Document text:
- - - - -
From Stiff Little Fingers, Therapy? and The Undertones to David Holmes, Phil Kieran and The Divine Comedy, Northern Ireland’s musical output has, for decades, had a huge, if often unspoken, influence on a global scale. With scenes and communities being built against adversity and upon a backdrop of civil war and political turmoil, the determination and DIY spirit that has coursed through the musical landscape is something that is reflected in the ever-growing club scene, particularly in Belfast. Where iconic clubs and parties Shine, Twitch and Art College have served as inimitable foundations for the innovative, energised scene, promoters like Jika Jika!, festivals like Celtronic and AVA and DJs/producers such as Bicep, Or:la, Myler, Hammer, and more have served to catapult Northern Ireland’s club music identity to the world stage.
Now, a month before AVA Festival and Conference (1st – 2nd June) finds peerless international names Larry Heard, Floorplan, Sassy J, Hunee, Midland, Helena Hauff and more joining the wealth of Irish talent – both Northern and from the south – we caught up with some of N.I’s finest promoters, DJs and producers to find out just what makes it such a unique place to cut your teeth and discover the dancefloor.
- - - - -
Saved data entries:
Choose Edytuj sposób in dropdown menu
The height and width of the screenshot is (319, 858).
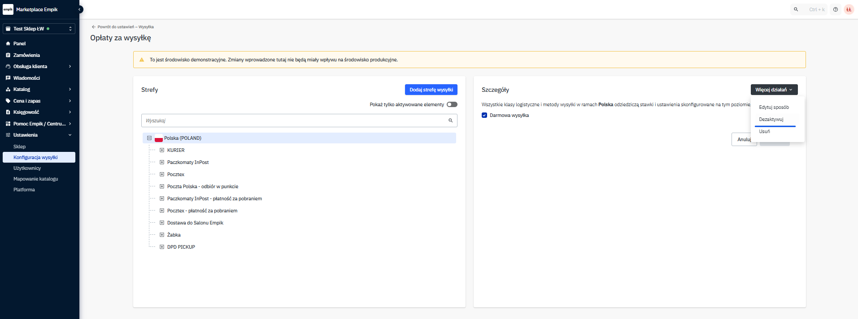(774, 107)
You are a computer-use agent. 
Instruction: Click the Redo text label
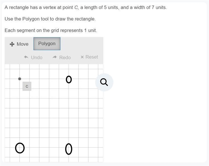tap(65, 57)
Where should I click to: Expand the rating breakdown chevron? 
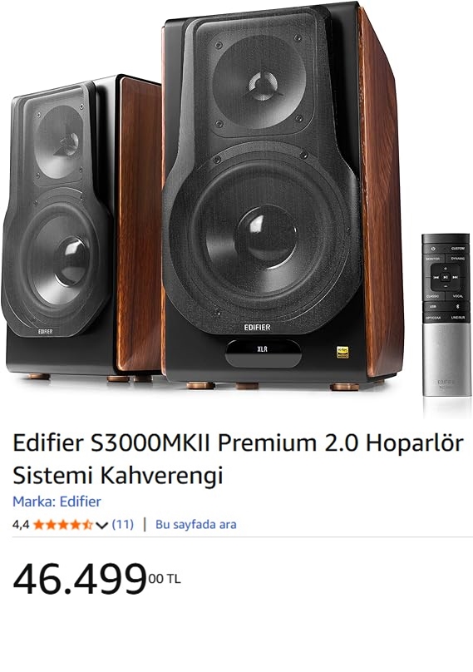coord(101,525)
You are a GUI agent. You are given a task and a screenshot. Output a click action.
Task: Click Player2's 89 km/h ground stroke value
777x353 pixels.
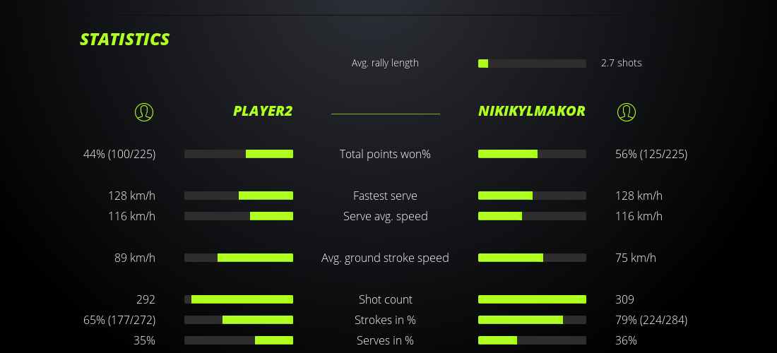(135, 258)
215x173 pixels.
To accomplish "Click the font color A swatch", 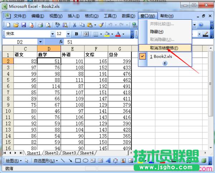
- - - - -
Exercise:
Carry on the article about Northern Ireland's club music scene from its last sentence.

Your response:
Growing up in Northern Ireland and then moving away at 18 has had a big effect, realising how lucky I was to have such a gritty club scene and enjoying it from such a young age. It especially made me appreciate good underground music, mainly techno, from the age of 14 or 15, and that has carried on through and been a reference for everything since. I mainly find it inspiring how many good producers, DJs and promoters have come from such a small place. And they keep coming. That alone definitely pushes you forward and keeps you interested.
It’s tiny and the people are slightly mental! It’s also very isolated and fairly rough around the edges, which makes for a good party, obviously.
The scene has always been strong in Northern Ireland, I remember going to Stiff Kitten (RIP) for the first time, hanging over the railings sweating and dancing my heart out to Japanese Popstars thinking this was the best place on earth. Places like this opened a whole new world I wanted to be a part of.
It’s really the people in Northern Ireland that have influenced me the most. There is so much incredible talent from this tiny part of the world and I’m so proud of all my pals who are absolutely smashing it like Cromby, Brame & Hamo, Or:la, Bobby Analog, Swoose and Hammer – The list could go on and on. The endless talent motivates me and pushes me to keep up. What’s so special about it? – One word – YEEOOOOO – literally one ‘yeo’ in a crowd can make the whole dancefloor erupt. I fucking love the unity on the dance floors and the appreciation of good music in Ireland it’s so class. AVA festival is an absolute testament to this.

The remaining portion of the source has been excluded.